The flexible piping you are all talking about is called CSST piping. It is costly, about $3.50/ft, and I can't find it at Home depot or Lowes in anything longer than 6/ft. I have found it online and the smallest roll I can get is 100 ft. That's $350 worth of pipe for a job that requires half of that (50ft). I have found a firm that sells it, but I really don't want to add 250 to my cost when I'm doing it myself.

The blogs I have seen about say it's a contractors favorite because of installation ease/time. My sister had a 30,000 btu heater installed and they ran about 35ft of this stuff to it. They must get a better deal on this stuff than $3.50/ft because I saw her installation/parts charge and that $3.50/ft really didn't show up. I imagine their cast was closer to $2.50/ft.

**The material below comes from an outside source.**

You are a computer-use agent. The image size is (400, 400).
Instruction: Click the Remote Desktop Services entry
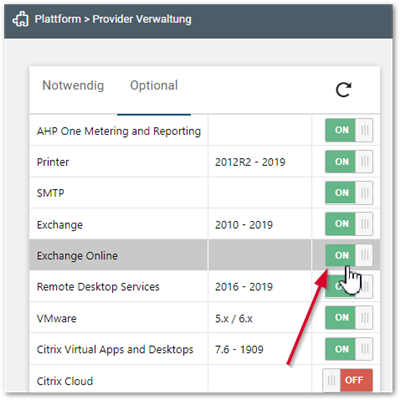pyautogui.click(x=98, y=287)
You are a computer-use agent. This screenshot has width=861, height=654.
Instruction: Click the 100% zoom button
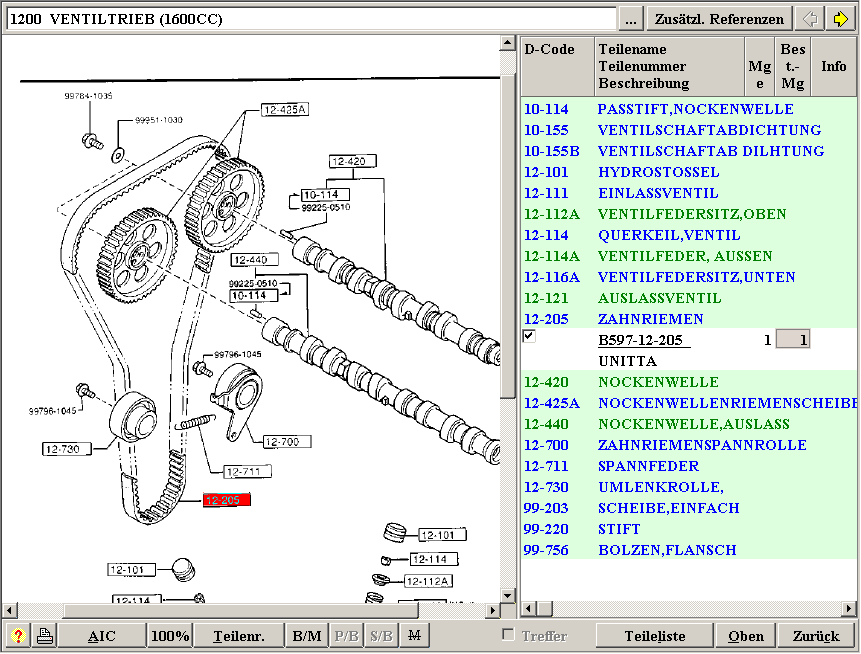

moneymgmt 12-29-2007 11:41 AM

Flex line is pretty neat stuff. I just had a furnace moved from my main floor to the attic and we ran flex line between the joists to get there. I was told it would meet code up to 100' run. The big gripe I have with it is that its so new there are dozens of companies that make it in competition, and each one sells their "own" compatible fittings.... nothing is universal yet.

Marlin 12-29-2007 11:43 AM

Quote:

Originally Posted by cruzn246 (Post 83653)
The flexible piping you are all talking about is called CSST piping. It is costly, about $3.50/ft, and I can't find it at Home depot or Lowes in anything longer than 6/ft. I have found it online and the smallest roll I can get is 100 ft. That's $350 worth of pipe for a job that requires half of that (50ft). I have found a firm that sells it, but I really don't want to add 250 to my cost when I'm doing it myself.

The blogs I have seen about say it's a contractors favorite because of installation ease/time. My sister had a 30,000 btu heater installed and they ran about 35ft of this stuff to it. They must get a better deal on this stuff than $3.50/ft because I saw her installation/parts charge and that $3.50/ft really didn't show up. I imagine their cast was closer to $2.50/ft.

Why would you resurrect a two year old thread?
Those gas lines you're looking at in Home Depot are to connect dryers and such to hard pipe so they can be pulled out. Gas lines should not be run in them. The reason you can't find the flexible gas line is you need to be certified to purchase/install it. I also do not trust the stuff, use black pipe.

moneymgmt 12-29-2007 11:48 AM

that's hilarious.... didn't even look at the dates!

ranman469 12-29-2007 02:06 PM

the flexible gas pipe is only to be sold through suppliers to a licensed installer. some places will sell anything. but it is done this way so it gets installed right. each type has its own install instructions. all are good and hold up fine but the install instructions must be fallowed.

DarylB 01-07-2008 07:30 PM

You might try looking on ebay for gasFlex flexible gas piping. It's sold in 33' sections with the connections already attached.

DarylB

MikeinBurien 10-17-2009 12:51 AM

Nice! Now that's what I really needed! I moved out of that last house and now have two fireplaces I plan to install gas inserts in. The flex pipe will be really handy to do those install.

Now all I have to do is figure out how to get the new flue liner through the narrow damper! Ugh...:wallbash:

Red Squirrel 10-17-2009 01:00 AM

Now that we're in 2009, I wonder if that new flexy pipe has matured enough yet. :p

redman11 10-19-2009 09:04 PM

Flex Pipe
 
I work for the ultility comapny in New York, and we do not like flex pipe for gas use, but some people use it on appliances like dryers ans stoves. Black pipe would be the best choice, and depends where you are from you may need a licensed plbr to file for a permit. Again it depends what city you live in. Good Luck!